Because an array is not a pointer, it can however decay (is that the
correct word?) to a pointer, so the function taking an array is a better
match since no conversion is needed.

 

[miaohua1982]

the code as follows:
#include<iostream>
using namespace std;

template <int N>
void foo( const char (&str)[N])
{
      cout<<"array"<<endl;
}
template <typename T>
void foo(const T& str);
template <>
void foo(char *const &str)
{
   cout<<"char *"<<endl;
}

int main()
{
    char arr[10];
   foo(arr);
}

why  the called function is the  void foo(const char(&str)[N])?

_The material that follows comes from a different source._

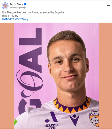
Task: Open the three-dot post options menu
Action: [x=108, y=6]
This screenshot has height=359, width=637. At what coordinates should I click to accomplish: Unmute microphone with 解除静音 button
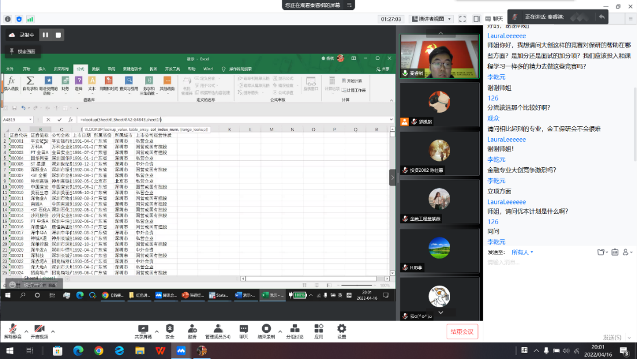click(13, 330)
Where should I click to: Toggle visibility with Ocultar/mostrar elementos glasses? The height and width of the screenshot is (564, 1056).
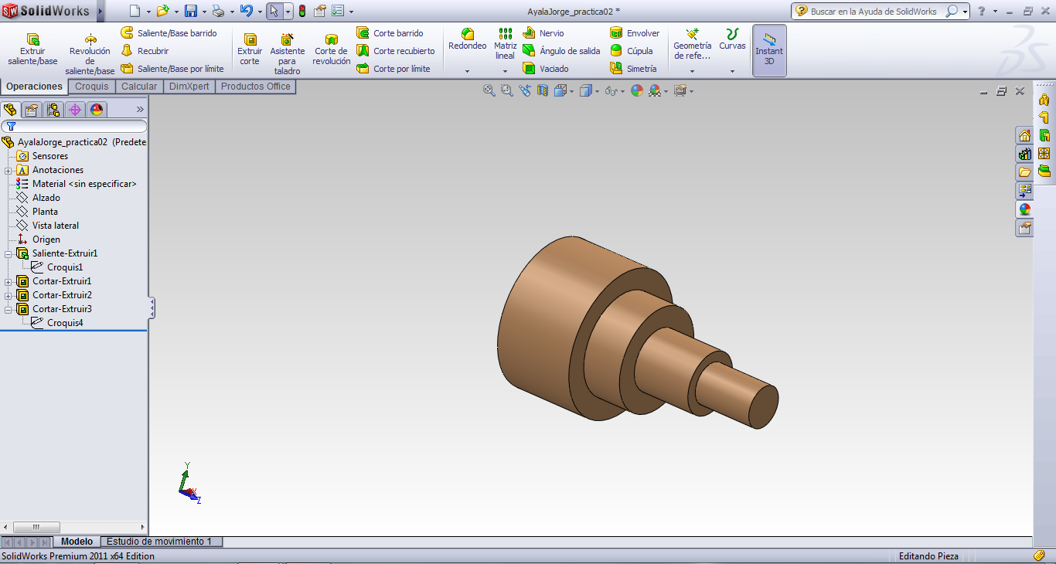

I test
the code by VC7, the output is
*array*,  but according to my knowledge, the following code is also
OK:

char p[1];
char * const & str = p;

so why the output is not *char*? I mean the why the *exact match*
funcion is not the secnod "foo" with params (char *const &str)?

Because an array is not a pointer, it can however decay (is that the
correct word?) to a pointer, so the function taking an array is a better
match since no conversion is needed.

well, I don't think so. Just have a look at the following code:
#include<iostream>
using namespace std;

template <int N>
void foo( const char (&str)[N])
{
cout<<"array"<<endl;
}

void foo(char * const &str)
{
cout<<"char *"<<endl;
}

int main()
{
char arr[10];
foo(arr);
}

the output in VC7 is "char*", so can you explain it?